**ABOUT THIS EXERCISE:** A stretch of the entries below is to be set down exactly, running from the line with "Where should I click to: Click euro" through the line with "The height and width of the screenshot is (586, 978).", both included, and no other line.

**RECORDS PROVIDED:**

- Opening Delimiter -

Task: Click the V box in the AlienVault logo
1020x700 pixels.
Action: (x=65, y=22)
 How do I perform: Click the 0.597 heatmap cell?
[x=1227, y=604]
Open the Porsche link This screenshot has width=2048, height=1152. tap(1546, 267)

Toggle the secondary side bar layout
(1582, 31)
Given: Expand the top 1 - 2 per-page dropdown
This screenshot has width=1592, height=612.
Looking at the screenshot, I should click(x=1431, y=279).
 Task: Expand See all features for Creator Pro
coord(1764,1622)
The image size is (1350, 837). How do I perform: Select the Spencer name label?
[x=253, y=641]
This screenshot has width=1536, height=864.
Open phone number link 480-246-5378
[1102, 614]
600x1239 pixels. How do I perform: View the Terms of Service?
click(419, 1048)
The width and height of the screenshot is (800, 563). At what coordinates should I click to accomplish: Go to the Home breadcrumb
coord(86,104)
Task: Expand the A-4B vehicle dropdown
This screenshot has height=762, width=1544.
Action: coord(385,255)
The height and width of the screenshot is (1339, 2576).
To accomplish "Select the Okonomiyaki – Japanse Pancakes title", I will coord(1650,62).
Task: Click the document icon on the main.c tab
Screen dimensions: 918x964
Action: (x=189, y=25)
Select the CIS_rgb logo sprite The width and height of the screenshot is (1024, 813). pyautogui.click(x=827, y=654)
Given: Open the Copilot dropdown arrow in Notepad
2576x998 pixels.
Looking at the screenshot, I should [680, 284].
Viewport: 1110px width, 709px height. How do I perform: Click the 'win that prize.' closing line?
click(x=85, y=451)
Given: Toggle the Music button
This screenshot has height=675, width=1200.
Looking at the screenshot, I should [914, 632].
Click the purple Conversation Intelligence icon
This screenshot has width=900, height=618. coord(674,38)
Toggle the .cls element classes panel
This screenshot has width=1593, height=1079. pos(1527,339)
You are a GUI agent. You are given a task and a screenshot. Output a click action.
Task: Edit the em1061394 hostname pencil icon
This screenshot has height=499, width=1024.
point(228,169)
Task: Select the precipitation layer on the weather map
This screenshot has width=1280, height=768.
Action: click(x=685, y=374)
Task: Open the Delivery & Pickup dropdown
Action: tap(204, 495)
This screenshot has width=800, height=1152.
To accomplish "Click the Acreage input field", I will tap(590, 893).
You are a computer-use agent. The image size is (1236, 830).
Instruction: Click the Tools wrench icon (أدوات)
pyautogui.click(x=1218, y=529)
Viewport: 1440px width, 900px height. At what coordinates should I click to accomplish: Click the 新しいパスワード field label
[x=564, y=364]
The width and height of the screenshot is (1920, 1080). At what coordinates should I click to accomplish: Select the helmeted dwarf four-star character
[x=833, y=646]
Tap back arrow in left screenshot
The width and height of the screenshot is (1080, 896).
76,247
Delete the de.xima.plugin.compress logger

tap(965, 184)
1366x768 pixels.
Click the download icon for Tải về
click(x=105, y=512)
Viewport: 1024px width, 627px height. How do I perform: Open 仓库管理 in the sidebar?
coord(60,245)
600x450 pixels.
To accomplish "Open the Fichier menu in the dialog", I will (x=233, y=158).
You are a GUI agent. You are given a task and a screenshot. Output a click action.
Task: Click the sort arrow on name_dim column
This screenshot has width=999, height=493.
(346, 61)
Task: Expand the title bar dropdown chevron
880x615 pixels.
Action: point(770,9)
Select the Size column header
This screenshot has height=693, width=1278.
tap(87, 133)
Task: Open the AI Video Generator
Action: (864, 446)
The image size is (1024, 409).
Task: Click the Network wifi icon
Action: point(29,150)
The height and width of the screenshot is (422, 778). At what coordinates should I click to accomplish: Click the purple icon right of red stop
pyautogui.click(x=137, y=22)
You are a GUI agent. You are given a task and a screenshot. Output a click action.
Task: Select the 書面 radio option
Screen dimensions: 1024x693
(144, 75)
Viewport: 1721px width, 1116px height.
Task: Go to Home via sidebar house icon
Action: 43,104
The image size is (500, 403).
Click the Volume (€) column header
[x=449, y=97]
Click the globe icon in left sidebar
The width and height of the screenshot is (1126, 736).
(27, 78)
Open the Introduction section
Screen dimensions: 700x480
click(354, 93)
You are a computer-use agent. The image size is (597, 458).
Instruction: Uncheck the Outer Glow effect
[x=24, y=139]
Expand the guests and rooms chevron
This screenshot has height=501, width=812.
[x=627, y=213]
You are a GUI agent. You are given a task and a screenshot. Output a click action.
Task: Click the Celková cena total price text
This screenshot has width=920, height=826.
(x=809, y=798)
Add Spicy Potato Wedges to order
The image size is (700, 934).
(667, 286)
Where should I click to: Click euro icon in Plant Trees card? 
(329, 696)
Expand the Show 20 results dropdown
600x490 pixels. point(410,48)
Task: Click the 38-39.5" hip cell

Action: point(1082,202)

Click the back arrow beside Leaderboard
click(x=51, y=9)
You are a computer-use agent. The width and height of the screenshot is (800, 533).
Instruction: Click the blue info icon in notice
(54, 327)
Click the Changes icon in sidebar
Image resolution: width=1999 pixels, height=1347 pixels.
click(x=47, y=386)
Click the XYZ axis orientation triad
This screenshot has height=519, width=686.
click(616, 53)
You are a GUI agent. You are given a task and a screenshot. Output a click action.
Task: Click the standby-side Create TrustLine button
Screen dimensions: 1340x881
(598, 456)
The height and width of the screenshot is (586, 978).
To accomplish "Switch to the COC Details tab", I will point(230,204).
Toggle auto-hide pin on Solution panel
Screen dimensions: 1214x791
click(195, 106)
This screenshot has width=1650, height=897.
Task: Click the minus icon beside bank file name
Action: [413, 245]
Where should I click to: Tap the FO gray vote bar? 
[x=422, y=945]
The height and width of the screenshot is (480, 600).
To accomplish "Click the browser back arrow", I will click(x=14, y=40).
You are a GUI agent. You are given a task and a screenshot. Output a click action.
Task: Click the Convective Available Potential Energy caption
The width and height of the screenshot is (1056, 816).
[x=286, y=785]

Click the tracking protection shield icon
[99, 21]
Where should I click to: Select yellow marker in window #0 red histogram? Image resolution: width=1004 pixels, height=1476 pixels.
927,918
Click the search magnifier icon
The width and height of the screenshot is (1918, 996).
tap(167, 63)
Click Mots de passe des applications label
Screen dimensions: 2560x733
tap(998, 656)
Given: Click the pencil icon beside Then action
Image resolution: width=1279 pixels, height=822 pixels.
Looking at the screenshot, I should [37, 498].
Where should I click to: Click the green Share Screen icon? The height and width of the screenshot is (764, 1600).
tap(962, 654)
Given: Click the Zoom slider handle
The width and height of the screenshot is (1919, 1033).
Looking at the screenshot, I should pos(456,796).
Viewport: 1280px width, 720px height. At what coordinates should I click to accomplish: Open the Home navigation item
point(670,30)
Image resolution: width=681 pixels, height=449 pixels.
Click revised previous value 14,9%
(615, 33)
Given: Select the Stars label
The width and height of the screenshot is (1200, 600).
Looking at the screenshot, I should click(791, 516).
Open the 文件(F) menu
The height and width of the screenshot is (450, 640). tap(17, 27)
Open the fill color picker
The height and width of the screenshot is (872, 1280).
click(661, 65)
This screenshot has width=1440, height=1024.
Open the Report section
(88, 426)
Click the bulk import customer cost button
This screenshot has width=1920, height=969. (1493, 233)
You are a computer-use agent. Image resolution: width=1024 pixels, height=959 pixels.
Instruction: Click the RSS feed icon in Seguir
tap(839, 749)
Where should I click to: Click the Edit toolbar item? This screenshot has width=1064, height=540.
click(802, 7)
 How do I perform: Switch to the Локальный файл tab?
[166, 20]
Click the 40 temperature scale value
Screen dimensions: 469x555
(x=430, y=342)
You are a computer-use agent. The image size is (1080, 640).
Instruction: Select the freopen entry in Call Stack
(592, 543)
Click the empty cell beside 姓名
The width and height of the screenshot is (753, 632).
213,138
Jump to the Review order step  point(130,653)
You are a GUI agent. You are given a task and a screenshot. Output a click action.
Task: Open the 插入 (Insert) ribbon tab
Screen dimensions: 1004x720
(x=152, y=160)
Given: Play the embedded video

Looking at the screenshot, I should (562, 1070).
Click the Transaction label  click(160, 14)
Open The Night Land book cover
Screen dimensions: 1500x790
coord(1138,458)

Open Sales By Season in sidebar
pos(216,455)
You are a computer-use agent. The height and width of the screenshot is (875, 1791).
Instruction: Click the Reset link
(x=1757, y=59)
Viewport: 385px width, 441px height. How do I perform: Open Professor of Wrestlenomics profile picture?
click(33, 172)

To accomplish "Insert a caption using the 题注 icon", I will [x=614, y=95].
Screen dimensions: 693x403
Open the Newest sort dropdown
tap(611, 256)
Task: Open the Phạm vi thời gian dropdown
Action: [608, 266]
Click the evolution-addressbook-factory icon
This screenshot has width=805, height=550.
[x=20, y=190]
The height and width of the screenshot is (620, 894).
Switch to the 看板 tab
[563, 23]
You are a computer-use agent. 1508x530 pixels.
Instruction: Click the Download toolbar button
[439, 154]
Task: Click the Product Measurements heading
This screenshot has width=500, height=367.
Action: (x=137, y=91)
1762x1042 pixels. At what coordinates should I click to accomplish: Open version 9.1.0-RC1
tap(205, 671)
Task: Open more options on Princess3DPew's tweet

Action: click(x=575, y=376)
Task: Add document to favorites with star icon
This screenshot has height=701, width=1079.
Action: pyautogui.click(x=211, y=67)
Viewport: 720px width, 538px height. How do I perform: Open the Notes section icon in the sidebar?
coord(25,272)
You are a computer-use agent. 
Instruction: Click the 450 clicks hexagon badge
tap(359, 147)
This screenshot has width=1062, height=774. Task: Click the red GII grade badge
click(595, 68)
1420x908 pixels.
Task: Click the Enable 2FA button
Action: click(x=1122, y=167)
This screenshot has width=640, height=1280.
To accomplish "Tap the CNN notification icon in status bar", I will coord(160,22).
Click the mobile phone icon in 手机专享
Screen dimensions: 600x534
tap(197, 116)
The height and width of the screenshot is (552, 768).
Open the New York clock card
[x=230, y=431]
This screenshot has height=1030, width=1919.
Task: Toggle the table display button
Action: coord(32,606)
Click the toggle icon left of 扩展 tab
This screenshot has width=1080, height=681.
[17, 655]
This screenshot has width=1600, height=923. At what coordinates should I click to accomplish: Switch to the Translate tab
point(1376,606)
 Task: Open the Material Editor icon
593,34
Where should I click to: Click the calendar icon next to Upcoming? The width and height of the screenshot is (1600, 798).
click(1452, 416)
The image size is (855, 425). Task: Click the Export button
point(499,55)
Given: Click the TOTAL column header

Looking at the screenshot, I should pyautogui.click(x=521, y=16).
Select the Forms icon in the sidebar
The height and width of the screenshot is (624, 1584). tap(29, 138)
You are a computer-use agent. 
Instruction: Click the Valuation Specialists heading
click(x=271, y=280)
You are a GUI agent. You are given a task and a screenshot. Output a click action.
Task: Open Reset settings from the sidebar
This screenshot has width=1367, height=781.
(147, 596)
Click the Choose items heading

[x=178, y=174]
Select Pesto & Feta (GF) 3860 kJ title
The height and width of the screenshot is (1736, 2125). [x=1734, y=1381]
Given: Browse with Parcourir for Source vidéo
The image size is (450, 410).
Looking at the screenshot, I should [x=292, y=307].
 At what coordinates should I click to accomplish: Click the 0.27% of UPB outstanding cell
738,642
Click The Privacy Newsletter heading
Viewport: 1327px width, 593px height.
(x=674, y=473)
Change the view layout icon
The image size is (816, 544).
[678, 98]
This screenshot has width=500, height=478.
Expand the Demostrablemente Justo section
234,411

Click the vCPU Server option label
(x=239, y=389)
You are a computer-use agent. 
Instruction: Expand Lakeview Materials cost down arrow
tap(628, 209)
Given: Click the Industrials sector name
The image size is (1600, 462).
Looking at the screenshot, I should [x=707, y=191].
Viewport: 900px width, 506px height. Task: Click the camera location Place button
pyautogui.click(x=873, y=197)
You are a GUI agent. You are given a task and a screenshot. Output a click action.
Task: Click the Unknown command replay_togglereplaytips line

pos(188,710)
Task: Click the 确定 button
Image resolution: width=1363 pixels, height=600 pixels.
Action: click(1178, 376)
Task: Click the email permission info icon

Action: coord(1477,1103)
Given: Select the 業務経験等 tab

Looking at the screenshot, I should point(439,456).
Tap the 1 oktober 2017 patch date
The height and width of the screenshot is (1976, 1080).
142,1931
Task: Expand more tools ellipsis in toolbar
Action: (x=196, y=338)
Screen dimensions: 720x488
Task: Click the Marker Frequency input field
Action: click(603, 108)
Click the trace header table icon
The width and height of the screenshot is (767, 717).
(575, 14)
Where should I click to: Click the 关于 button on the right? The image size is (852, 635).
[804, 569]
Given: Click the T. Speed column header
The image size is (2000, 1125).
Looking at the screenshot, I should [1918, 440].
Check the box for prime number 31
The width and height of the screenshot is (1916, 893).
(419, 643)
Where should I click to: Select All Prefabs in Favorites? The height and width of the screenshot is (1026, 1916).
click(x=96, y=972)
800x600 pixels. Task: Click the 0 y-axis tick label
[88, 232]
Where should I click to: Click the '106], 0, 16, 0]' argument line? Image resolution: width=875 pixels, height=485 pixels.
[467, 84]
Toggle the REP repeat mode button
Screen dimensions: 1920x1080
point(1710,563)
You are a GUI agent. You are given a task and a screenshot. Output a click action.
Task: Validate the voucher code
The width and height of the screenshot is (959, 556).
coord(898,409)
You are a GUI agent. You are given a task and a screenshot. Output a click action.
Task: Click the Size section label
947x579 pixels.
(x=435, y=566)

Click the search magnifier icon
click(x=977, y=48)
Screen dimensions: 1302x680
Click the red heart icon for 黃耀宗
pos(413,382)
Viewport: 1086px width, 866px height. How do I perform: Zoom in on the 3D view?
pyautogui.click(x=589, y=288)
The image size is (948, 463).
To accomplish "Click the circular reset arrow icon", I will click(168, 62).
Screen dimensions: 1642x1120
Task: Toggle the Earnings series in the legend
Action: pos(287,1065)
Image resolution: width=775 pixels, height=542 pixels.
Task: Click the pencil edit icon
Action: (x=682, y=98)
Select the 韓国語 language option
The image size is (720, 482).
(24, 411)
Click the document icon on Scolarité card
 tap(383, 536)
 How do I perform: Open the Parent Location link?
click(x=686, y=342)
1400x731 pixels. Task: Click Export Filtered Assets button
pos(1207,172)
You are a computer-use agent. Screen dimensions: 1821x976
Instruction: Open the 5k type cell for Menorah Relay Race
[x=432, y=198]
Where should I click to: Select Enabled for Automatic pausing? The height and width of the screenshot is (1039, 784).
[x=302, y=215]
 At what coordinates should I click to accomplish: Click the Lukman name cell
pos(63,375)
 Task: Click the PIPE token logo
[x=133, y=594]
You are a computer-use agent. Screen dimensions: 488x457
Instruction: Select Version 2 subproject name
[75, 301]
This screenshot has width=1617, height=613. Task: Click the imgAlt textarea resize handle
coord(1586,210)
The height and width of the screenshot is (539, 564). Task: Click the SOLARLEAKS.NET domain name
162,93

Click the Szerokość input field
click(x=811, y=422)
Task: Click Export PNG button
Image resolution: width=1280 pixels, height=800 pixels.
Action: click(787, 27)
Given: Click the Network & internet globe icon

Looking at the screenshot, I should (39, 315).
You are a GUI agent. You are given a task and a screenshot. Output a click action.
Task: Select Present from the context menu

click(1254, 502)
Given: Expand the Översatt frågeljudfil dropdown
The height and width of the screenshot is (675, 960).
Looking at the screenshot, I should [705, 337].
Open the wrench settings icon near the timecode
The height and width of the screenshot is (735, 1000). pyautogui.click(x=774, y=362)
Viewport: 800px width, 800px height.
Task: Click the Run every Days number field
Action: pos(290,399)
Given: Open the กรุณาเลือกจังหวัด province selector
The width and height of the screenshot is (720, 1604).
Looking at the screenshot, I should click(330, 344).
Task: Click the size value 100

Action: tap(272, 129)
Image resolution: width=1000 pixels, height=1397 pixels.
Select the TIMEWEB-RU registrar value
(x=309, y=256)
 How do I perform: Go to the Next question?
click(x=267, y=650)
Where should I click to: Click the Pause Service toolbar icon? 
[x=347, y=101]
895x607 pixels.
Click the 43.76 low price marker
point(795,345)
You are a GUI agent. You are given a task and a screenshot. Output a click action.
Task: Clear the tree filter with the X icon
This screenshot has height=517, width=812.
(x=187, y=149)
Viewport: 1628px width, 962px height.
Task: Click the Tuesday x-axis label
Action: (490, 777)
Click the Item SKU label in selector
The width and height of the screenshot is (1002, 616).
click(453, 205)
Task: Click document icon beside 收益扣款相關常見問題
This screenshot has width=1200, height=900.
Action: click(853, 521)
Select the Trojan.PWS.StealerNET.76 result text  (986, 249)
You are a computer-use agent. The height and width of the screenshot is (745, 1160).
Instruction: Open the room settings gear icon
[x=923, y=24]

- Closing Delimiter -

**TASK SOLUTION:**
Where should I click to: Click euro icon in Plant Trees card? 
(329, 696)
Expand the Show 20 results dropdown
600x490 pixels. point(410,48)
Task: Click the 38-39.5" hip cell

Action: point(1082,202)

Click the back arrow beside Leaderboard
click(x=51, y=9)
You are a computer-use agent. The width and height of the screenshot is (800, 533).
Instruction: Click the blue info icon in notice
(54, 327)
Click the Changes icon in sidebar
Image resolution: width=1999 pixels, height=1347 pixels.
click(x=47, y=386)
Click the XYZ axis orientation triad
This screenshot has height=519, width=686.
click(616, 53)
You are a GUI agent. You are given a task and a screenshot. Output a click action.
Task: Click the standby-side Create TrustLine button
Screen dimensions: 1340x881
(598, 456)
The height and width of the screenshot is (586, 978).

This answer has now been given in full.